The perceptual response to exercise in amputees is poorly understood, which is unfortunate considering the relationship between changes in outcomes including FS and long-term exercise adherence in non-injured adults [43]. It is likely that no form of physical activity, irrespective of its efficacy, is feasible for adults unless it is well-tolerated. Data exhibit similar changes in RPE and FS values, as there was no main effect of group nor a groupXtime interaction. These results may be related to similar VO2max, PA, and BLa values between groups. HIIE revealed lower FS values versus those of MICE, which is related to the higher BLa attendant with exercise above the VT [31]. However, this aversive response was not coincident with lower enjoyment, as our results show no differences in enjoyment between sessions. Adults cite a lack of enjoyment as a primary barrier to regular PA [44], which necessitates designing exercise regimens which not only promote health and fitness-related benefits, but also a positive perceptual response.

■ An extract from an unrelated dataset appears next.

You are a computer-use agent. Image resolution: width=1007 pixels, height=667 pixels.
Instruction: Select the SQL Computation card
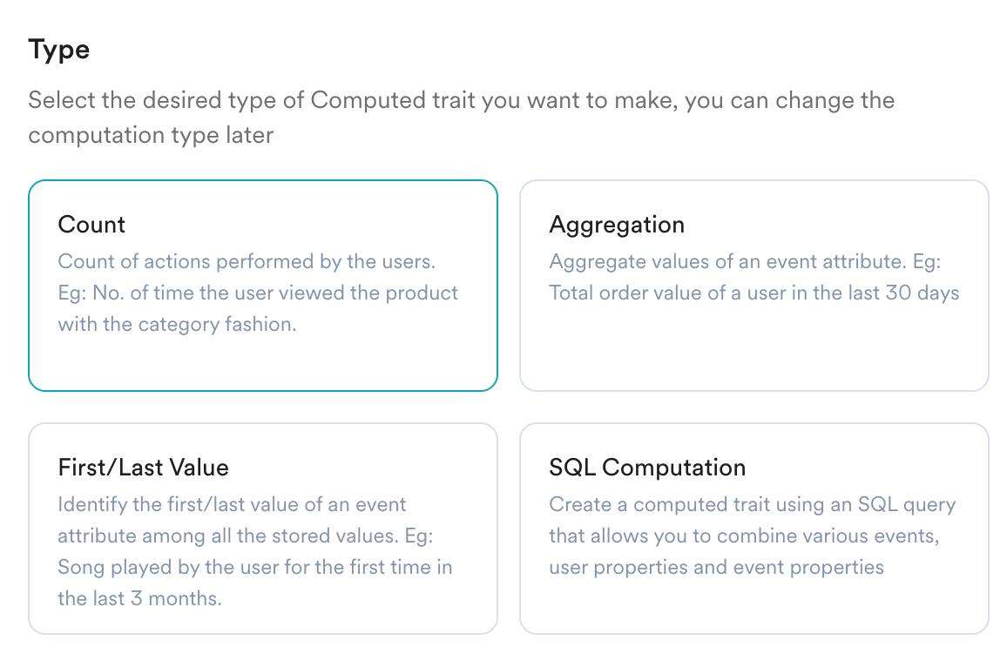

This study has a few limitations. Our data do not apply to men who have had upper-body or bilateral amputations, and our sample had a VO2max similar to that of non-amputees, so results apply primarily to habitually active amputees. Infinite permutations of MICE and HIIE exist, and different responses would occur if the duration, intensity, or modality were modified. Our participants comprised a small convenience sample, so additional testing is needed to verify these results in a larger and more diverse group of adults who have had an amputation. Nevertheless, our results are strengthened by matching participants by age, physical activity, and VO2max values, so discrepancies in physical characteristics may not affect our results. Also, prescribing exercise according to a VT standardizes the acute metabolic response, which better characterizes whole-body responses to MICE and HIIE versus the use of %HR/VO2max [29]. Lastly, this is the first study documenting the cardiometabolic response to HIIE of men who have had an amputation, and our results may apply to clinicians and scientists who implement physical activities for this population.